> _Tasks to carry out_
1. From the Matplotlib tutorial, copy word for word the part starting with "Creating plots with" and going on through "print(x.shape)".
2. Translate this sentence from the Matplotlib tutorial into Spanish: "Line charts in general are also a good choice for showing trends."

> _Passage provided_
◆ ◆ ◆

CommonLounge Archive

Introduction to Data Visualization with Matplotlib

December 28, 2017

Matplotlib is the most popular Python package for data visualization. It provides a quick way to visualize data from Python and create publication-quality figures in various different formats. Matplotlib is a multi-platform data visualization library built on NumPy arrays. This allows it to work with the broader SciPy stack.

In this article, we are going to explore matplotlib in interactive mode covering 7 basic cases. You are encouraged to follow along with the tutorial and play around with Matplotlib, trying various things and making sure you’re getting the hang of it. Let’s get started!

Matplotlib and Pyplot

Importing Matplotlib

Just as we use the np shorthand for NumPy and the pd shorthand for Pandas, we will use some standard shorthands for Matplotlib imports:

import matplotlib.pyplot as plt

Pyplot, shortened above as plt, is a module within the matplotlib package that provides a convenient interface to the matplotlib’s plotting classes and methods.

First Look: Line Chart

Creating plots with Matplotlib can be easily accomplished with just a few lines of code. As our first choice, we will create sine and cosine waves with a line chart. Line charts in general are also a good choice for showing trends.

Creating the data points

First thing first, let’s import the NumPy library and create an array of data points.

import numpy as np
x = np.linspace(-np.pi, np.pi, 256, endpoint=True)
S, C = np.sin(x), np.cos(x)
# Display x's shape and first 10 elements
print('x') 
print(x.shape)
print(x[:10])
print()
# Display S's shape and first 10 elements
print('S') 
print(S.shape)
print(S[:10])
print()

◆ ◆ ◆

> _Material supplied_
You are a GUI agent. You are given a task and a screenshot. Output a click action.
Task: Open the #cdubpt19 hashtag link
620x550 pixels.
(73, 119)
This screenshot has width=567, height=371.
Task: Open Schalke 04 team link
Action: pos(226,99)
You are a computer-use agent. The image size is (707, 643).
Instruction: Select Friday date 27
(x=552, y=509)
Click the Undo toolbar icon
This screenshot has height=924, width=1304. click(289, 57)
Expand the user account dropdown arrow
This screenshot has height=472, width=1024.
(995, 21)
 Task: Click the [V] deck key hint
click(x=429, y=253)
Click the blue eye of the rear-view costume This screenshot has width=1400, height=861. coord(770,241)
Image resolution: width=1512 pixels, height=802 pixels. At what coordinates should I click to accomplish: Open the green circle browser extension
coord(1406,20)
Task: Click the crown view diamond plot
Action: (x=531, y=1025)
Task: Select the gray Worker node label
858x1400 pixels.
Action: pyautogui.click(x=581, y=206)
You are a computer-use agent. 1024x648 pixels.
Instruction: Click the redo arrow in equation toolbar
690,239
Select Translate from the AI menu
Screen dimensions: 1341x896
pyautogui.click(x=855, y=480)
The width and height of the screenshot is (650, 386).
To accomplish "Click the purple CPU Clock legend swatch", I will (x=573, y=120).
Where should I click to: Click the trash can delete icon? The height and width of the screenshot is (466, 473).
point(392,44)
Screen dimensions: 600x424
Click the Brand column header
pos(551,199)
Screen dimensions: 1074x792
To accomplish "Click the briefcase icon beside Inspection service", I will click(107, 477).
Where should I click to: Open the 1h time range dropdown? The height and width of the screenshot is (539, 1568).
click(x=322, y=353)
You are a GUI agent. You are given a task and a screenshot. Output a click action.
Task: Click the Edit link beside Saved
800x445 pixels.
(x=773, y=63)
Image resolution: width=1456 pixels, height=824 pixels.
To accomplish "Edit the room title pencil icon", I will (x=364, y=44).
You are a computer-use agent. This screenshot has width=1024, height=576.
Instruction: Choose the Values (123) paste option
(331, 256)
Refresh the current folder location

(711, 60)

◆ ◆ ◆

> _Results in order_
1.
Creating plots with Matplotlib can be easily accomplished with just a few lines of code. As our first choice, we will create sine and cosine waves with a line chart. Line charts in general are also a good choice for showing trends.

Creating the data points

First thing first, let’s import the NumPy library and create an array of data points.

import numpy as np
x = np.linspace(-np.pi, np.pi, 256, endpoint=True)
S, C = np.sin(x), np.cos(x)
# Display x's shape and first 10 elements
print('x') 
print(x.shape)

2. En general, los gráficos de líneas también son una buena opción para mostrar tendencias.